海自「水上艦隊」誕生でどう変わった!? 護りの要「5大基地」それぞれのスゴい特徴 さらに巨大化する基地も
2026年3月、海上自衛隊に「水上艦隊」が創設されました。約90隻もの艦艇を擁する大艦隊ですが、それらの母港は、横須賀、呉、佐世保、舞鶴、大湊の「5大基地」に分かれています。これら5大拠点の役割と特徴を比べてみます。
“南西シフト”で重要度MAX? 艦艇が集う「呉・佐世保」
昨今、重要性が増しているのが、呉基地と佐世保基地です。
基地機能が拡充される呉基地
瀬戸内海の広島湾に位置する呉基地は、1889(明治22)年に開庁した旧海軍の呉鎮守府が前身です。呉は、戦艦「大和」を建造した「東洋一の海軍工廠」が設けられ、港外には連合艦隊の集結地として有名な柱島泊地がありました。

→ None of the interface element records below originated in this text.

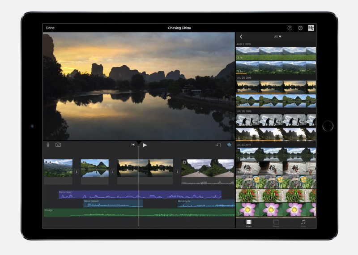Switch to the Photos tab
The width and height of the screenshot is (358, 255).
pos(276,223)
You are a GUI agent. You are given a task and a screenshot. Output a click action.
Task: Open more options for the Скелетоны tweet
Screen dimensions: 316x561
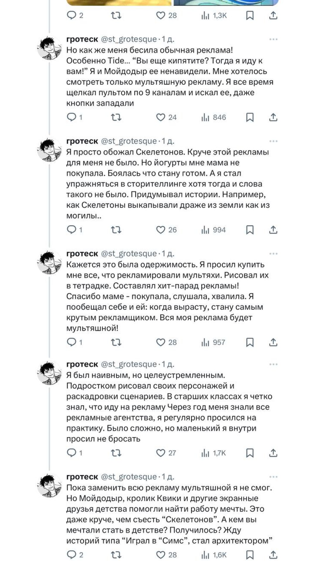[274, 141]
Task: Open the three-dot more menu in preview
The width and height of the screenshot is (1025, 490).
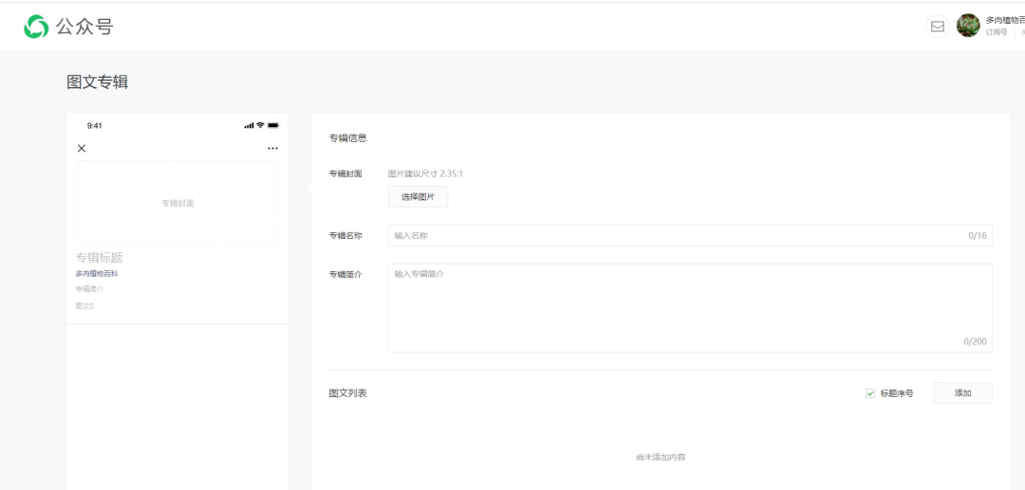Action: (272, 148)
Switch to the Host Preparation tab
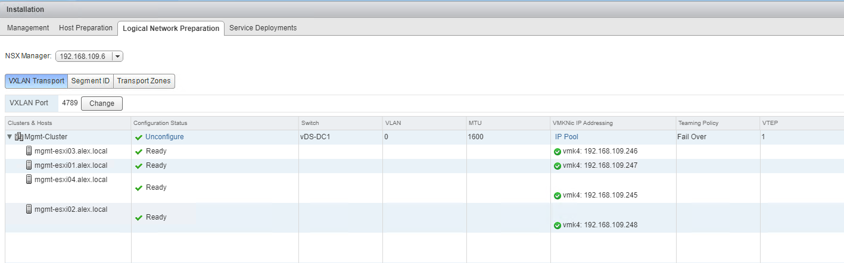Viewport: 844px width, 263px height. 86,28
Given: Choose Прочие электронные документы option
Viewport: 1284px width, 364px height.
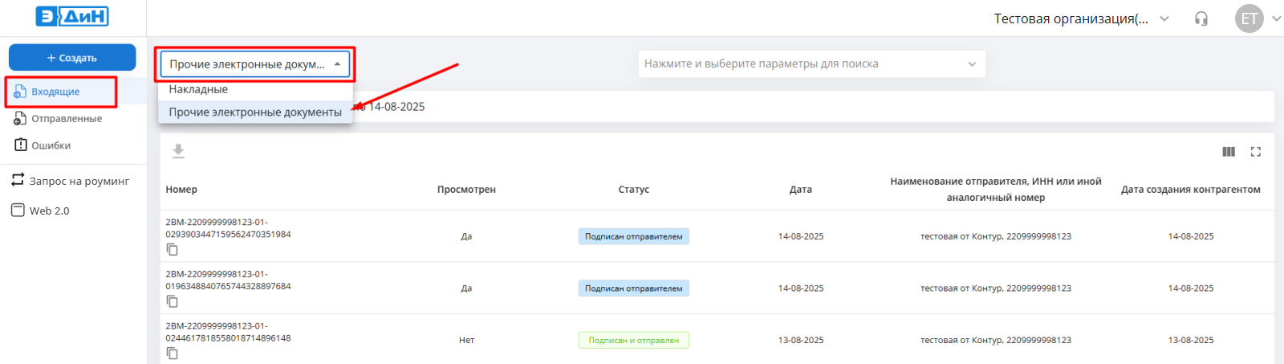Looking at the screenshot, I should (255, 112).
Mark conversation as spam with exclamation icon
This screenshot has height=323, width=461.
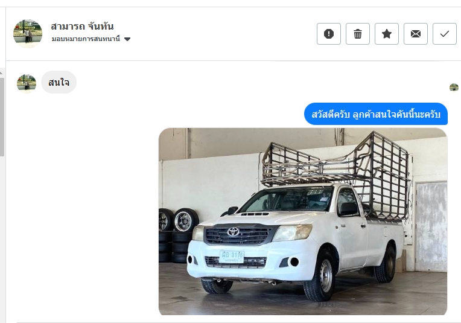[329, 34]
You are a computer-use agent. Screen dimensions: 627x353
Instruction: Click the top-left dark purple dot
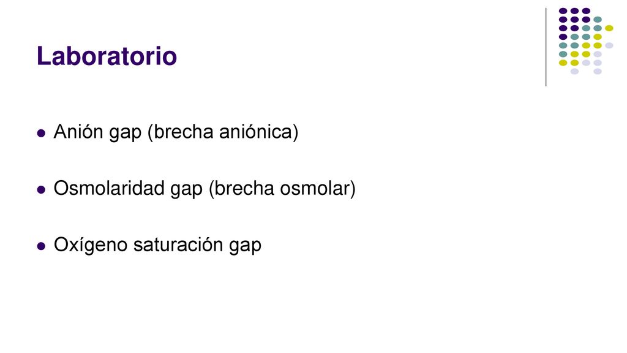tap(563, 11)
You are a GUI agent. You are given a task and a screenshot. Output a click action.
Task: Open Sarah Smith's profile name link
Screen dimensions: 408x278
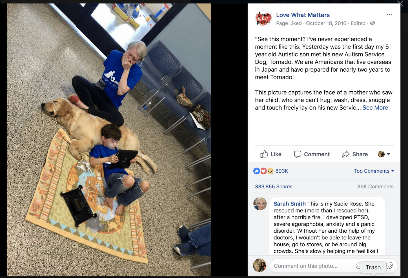coord(290,204)
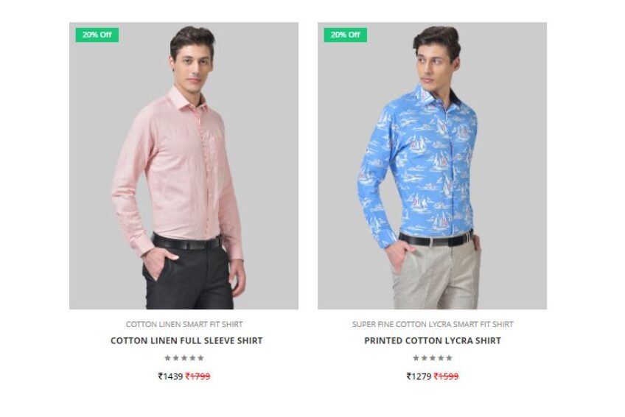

第二次大戦終結まで横須賀と並ぶ軍港だった呉は戦後、旧海軍の施設を引き継ぐ形で1954(昭和29)年7月に海自呉地方隊が発足しています。その後、1990年代半ばに練習艦隊と第4護衛隊群(当時)の司令部が移転してきたことで、呉基地には現在、海自で最多の艦種と40隻以上の艦艇が配備されています。
なお、呉基地は護衛艦(8隻)こそ少ないものの、潜水艦は14隻配置されているほか、音響測定艦や輸送艦、訓練支援艦、敷設艦、練習艦など、ほかの基地では見られない自衛艦が数多くいるのが特徴です。ちなみに、これら艦艇を係留する係船堀地区は、他の基地と比べて岸壁や桟橋が多く、海自基地で最も多くの艦艇を係留できます。
もうひとつ呉基地に関する話題としては、基地機能の一部を拡充する計画がある点です。
これは、日本製鉄と防衛省が2025年7月、瀬戸内製鉄所呉地区跡地(呉海軍工廠跡地)の売買契約締結に向けた基本的事項の合意に至ったためです。そして、その施設整備の計画には、艦船用燃料タンクや部品の倉庫、大型艦艇が接岸できる岸壁が含まれています。
「西海の護り」佐世保基地
呉鎮守府と同じ年に開庁した旧海軍の佐世保鎮守府を源流とする佐世保基地は、中国大陸や南西地域に最も近く、「西海の護り」の拠点となっています。また、同じ佐世保市内には島嶼防衛の一翼を担う陸上自衛隊水陸機動団が所在する相浦駐屯地があることから、3月に新編されたばかりの水陸両用機雷戦群の司令部が置かれています。
佐世保基地は、横須賀基地と同様、第二次大戦後にアメリカ海軍に主要施設が接収されたため、今でも米軍艦船が常駐しているのが特徴です。
そのため、米軍地区の面積は海自の約3倍となっており、海自部隊は平瀬、崎辺、立神、干尽の各地区などに点在しています。このなかで、大型艦はアメリカ海軍と共用するかたちで立神桟橋に、小型艦艇は干尽地区の倉島岸壁に係留します。
佐世保基地には、水陸両用機雷戦群の直轄艦「いせ」や海自保有のイージス艦の半数(4隻)を含む護衛艦16隻、ミサイル艇2隻、掃海艦3隻などが配備されています。